Tiny toy gun causes big trouble
02/26/04
HANNAH WOLFSON
News staff writer
A third-grader at Sun Valley Elementary was suspended this week for bringing a G.I. Joe toy handgun to school.
Austin Crittenden, 9, and his family say the school in eastern Birmingham went too far by sending him home for bringing a tiny plastic handgun that accompanied a G.I. Joe action figure.
"It's about an inch long," said Vicki Stewart, the boy's grandmother and guardian. "(The principal) had to tape it to a piece of paper to keep from losing it."
The length of the suspension has yet to be determined, said Birmingham City Schools spokeswoman Michaelle Chapman. Possible punishments for a Class III violation such as this one include expulsion and alternative school, she said.
According to a notice sent from the school to Crittenden's family by Sun Valley Principal Teresa Ragland, he was suspended at 2 p.m. Monday for "Possession of a weapon Firearm replica."
That's a violation of the code of conduct all students are given and asked to sign at the beginning of the school year, Chapman said.
"The code of student conduct specified that the violation of possession of weapons includes firearm replicas," she said.
There have been questions recently about whether strict adherence to such codes has gone too far, especially after a Clay-Chalkville teen was sent to an alternative school for violating the school's zero-tolerance policy after being caught taking a Motrin. Last April, two boys at Oak Mountain Middle School received one-day suspensions for playing with toy guns one had brought for a project on Treasure Island. A 10-year-old was arrested in October at an Alabaster school, accused of threatening someone with a toy gun.
It's not just Alabama: Last month, an 8-year-old was suspended from a Spokane, Wash., public school for taking two similar G.I. Joe guns to school.
In cases like this, it's up to the community to let schools know how they feel about the policies, said William Modzeleski, associate deputy undersecretary of the U.S. Department of Education's Office of Safe and Drug Free Schools. But it's the schools' responsibility to use common sense enforcing them, he said.
"The punishment has to fit the crime," he said. "On some zero-tolerance policies, the punishment far outweighs the crime."
He also said teachers and principals should make the rules crystal clear to parents up front so they aren't surprised.
In the Sun Valley case, Crittenden's grandmother said she thought "replica" in the handbook meant a realistic-looking fake, not part of a doll's costume.

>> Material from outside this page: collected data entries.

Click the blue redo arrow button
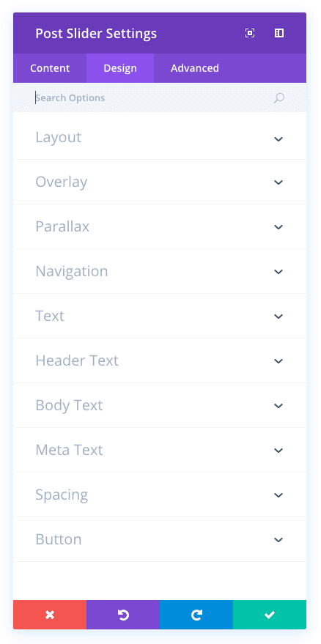This screenshot has height=644, width=321. click(196, 615)
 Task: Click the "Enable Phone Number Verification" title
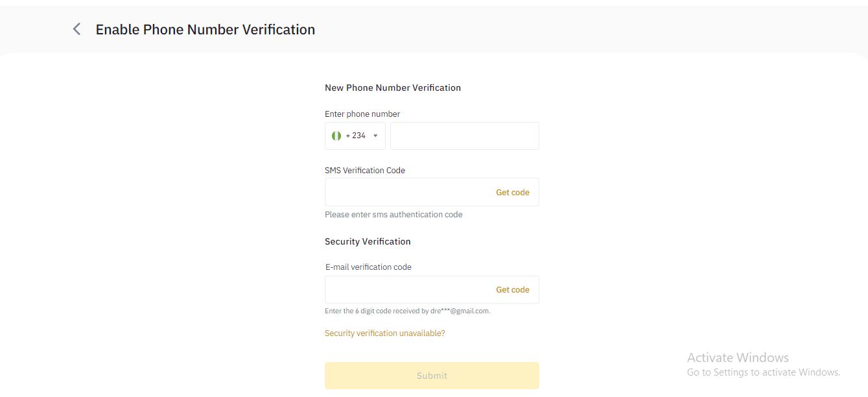click(205, 29)
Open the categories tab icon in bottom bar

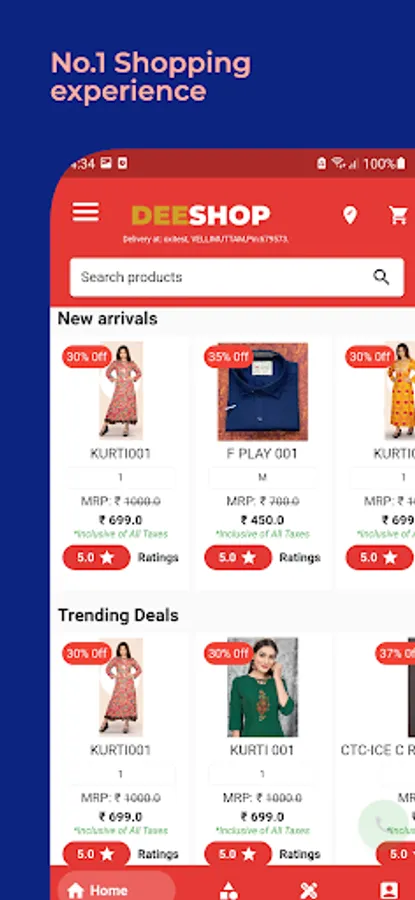tap(229, 890)
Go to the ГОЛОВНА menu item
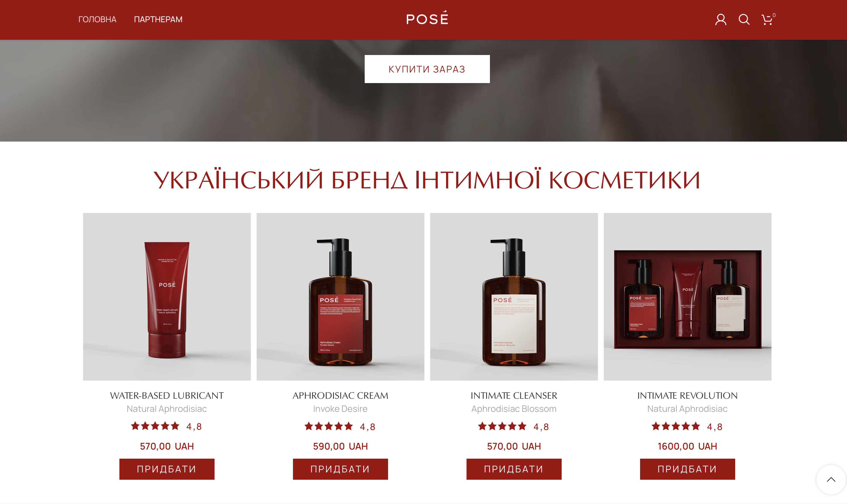 (x=97, y=19)
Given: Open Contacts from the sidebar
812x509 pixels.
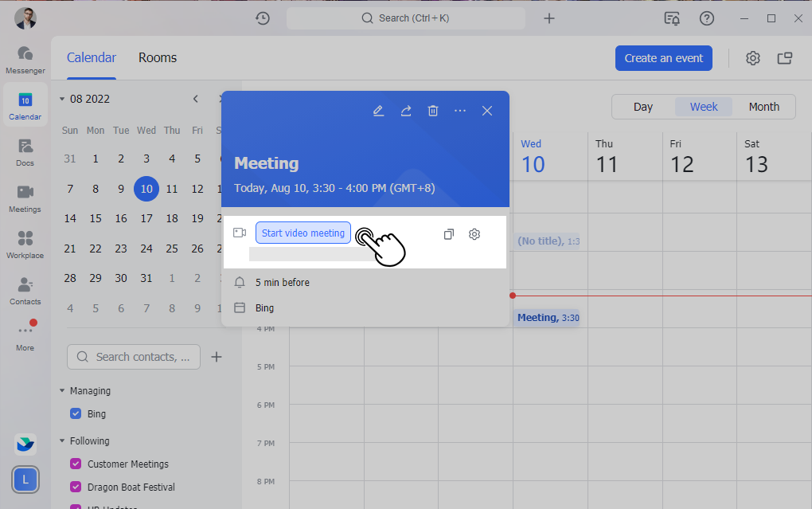Looking at the screenshot, I should coord(25,291).
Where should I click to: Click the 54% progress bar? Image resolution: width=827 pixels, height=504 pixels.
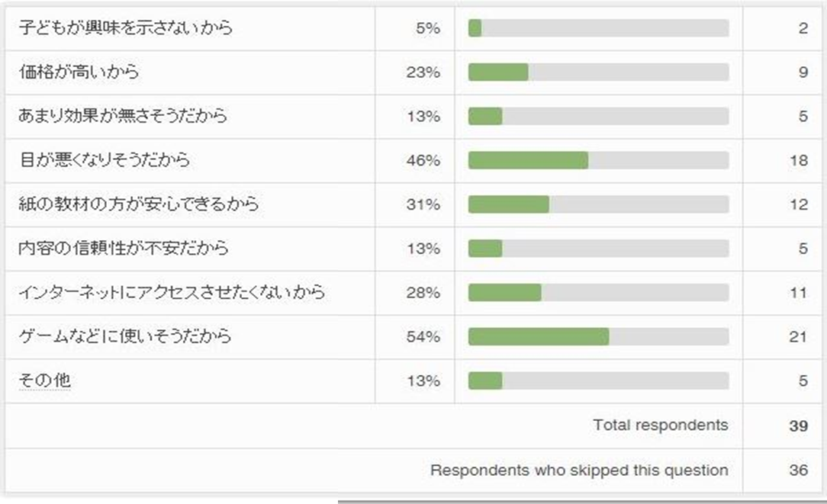pyautogui.click(x=539, y=336)
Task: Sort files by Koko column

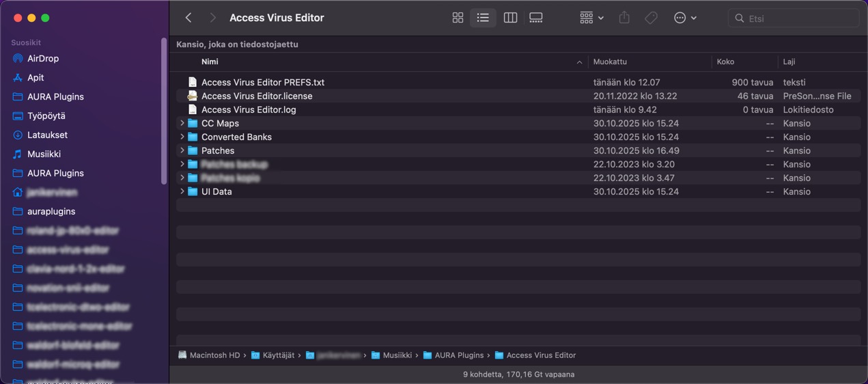Action: click(725, 61)
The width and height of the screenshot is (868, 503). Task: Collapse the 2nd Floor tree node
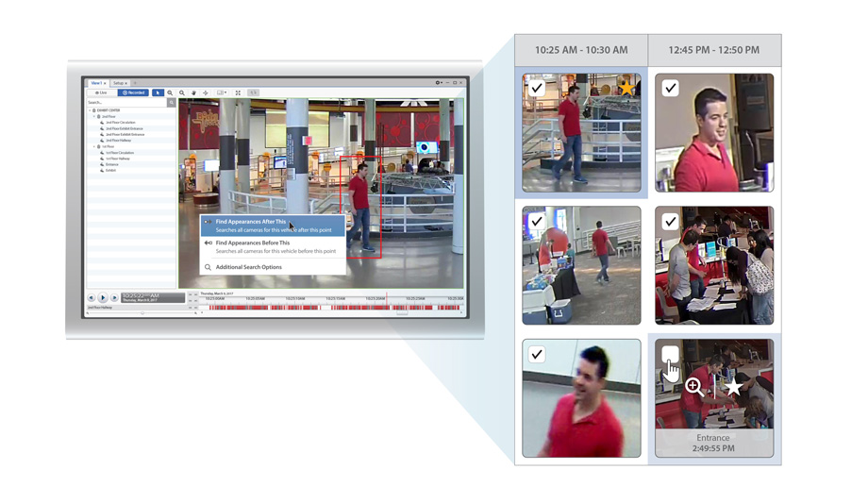click(95, 117)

"I was flabbergasted," Stewart said. "It wasn't something that by any stretch of the imagination you could feel someone had threatened you with."
Crittenden's hearing, which will determine his punishment, has been scheduled for Monday morning. His grandmother said he has no history of violence and, although he is not supposed to take toys to school, just slipped the gun into his pocket on the way out in the morning. Now, she says, he will have this suspension on his record.
"He's not a discipline problem, he's a very sweet little boy," Stewart said. "And he just took a toy to school."